Deshalb sollte das Image-Video in drei Minuten und zehn Sekunden vor allem die besonderen Serviceleistungen ihrer Apotheken hervorheben, die so nur wenige Apotheken in Deutschland anbieten könnten, so Gemenetzi. „Vielen Menschen ist gar nicht bewusst, was wir tagtäglich alles leisten.“ So beliefern die Apotheken von Gemenetzi eigenen Angaben nach Krankenhäuser, Senioren- und Reha-Zentren, Rettungsdienste in der Region und überregional. Im Sterillabor werden Zytostatika und spezielle Augenspritzen hergestellt, mit denen die Apotheken ambulante Operateure und große Augenkliniken bundesweit beliefern.

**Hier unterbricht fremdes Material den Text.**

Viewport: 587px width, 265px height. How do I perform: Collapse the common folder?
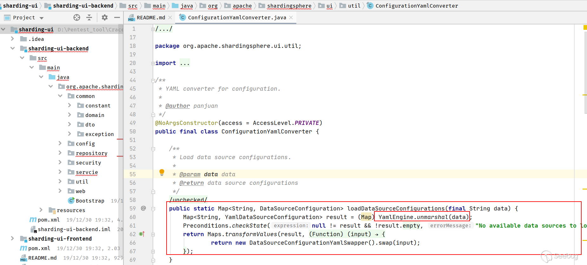click(60, 96)
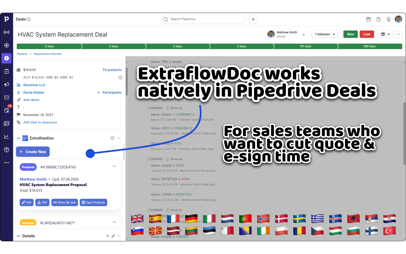Open proposal card three-dot menu
Image resolution: width=406 pixels, height=254 pixels.
(x=114, y=166)
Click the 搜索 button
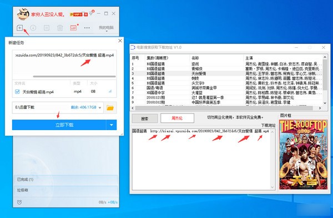 145,118
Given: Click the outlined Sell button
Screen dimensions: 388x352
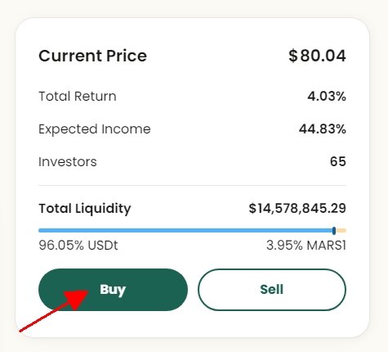Looking at the screenshot, I should (272, 290).
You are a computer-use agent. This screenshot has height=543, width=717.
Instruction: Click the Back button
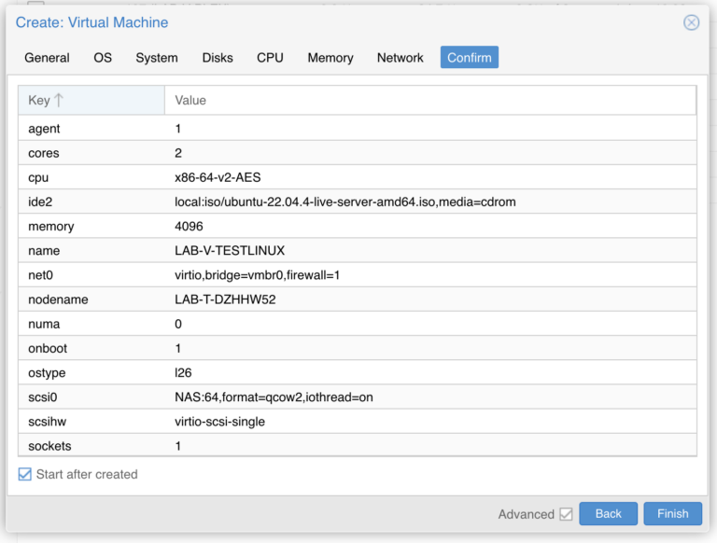pos(608,514)
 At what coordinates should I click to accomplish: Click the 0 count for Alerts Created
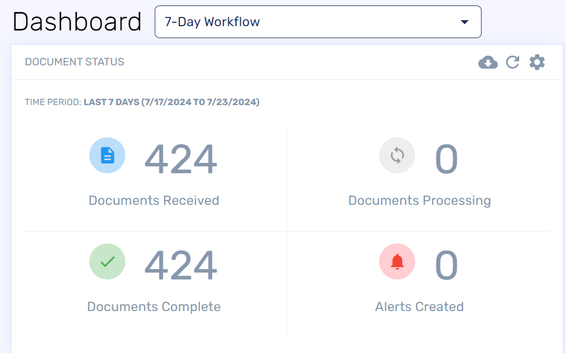point(446,265)
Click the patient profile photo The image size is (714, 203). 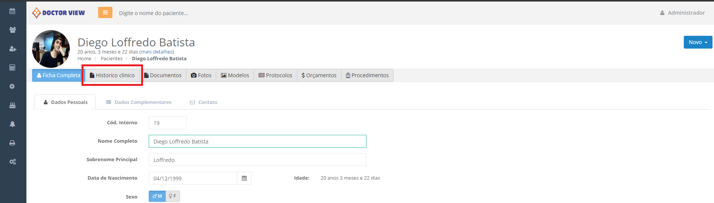[x=51, y=49]
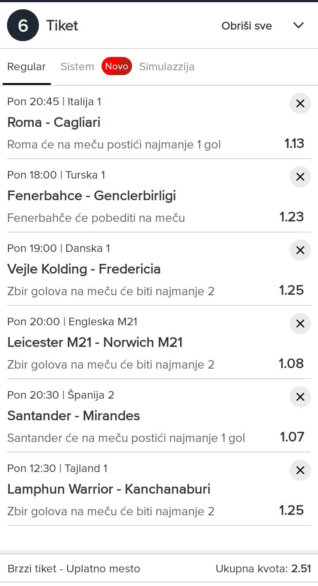The image size is (318, 586).
Task: Remove the Lamphun Warrior - Kanchanaburi bet
Action: click(x=300, y=471)
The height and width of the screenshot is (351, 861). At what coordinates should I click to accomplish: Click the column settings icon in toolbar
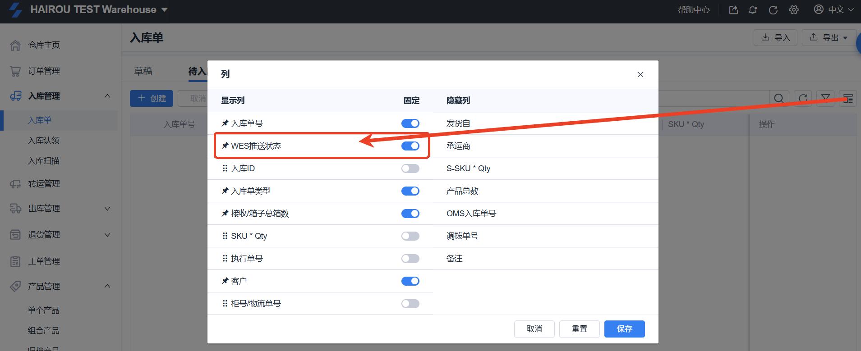848,98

Die Apotheken sind auch auf die Belieferung von werksärztlichen Abteilungen spezialisiert. „Wir verstehen uns als ganzheitlichen Gesundheitsdienstleister“, sagt Gemenetzi.

Die Apothekerin wollte mit dem Image-Film aber auch die Menschen aus ihren Apotheken vorstellen. Immerhin sind es ihren Angaben nach fast 70 Mitarbeiter aus 15 Ländern. Rund 30 Mitarbeiter, vor allem Vollzeitkräfte, tauchen dann im Video auf. „Manch einer von ihnen war am Anfang etwas schüchtern“, erinnert sich die Apothekerin. „Aber die Regisseurin hat schnell den Draht zu ihnen aufgebaut, sodass am Ende alle sehr viel Spaß beim Dreh hatten.“

Die Kosten für das Image-Video liegen nach Angaben der Apothekerin im mittleren vierstelligen Bereich. „Die Resonanz war jeden Euro wert“, so Gemenetzi. Der Film wurde nach einigen Wochen Vorbereitung in drei Tage abgedreht und Juni 2017 auf der Homepage der Apotheken und auf sozialen Kanälen veröffentlicht. In kürzester Zeit hätte das Video 10.000 Menschen das Video erreicht.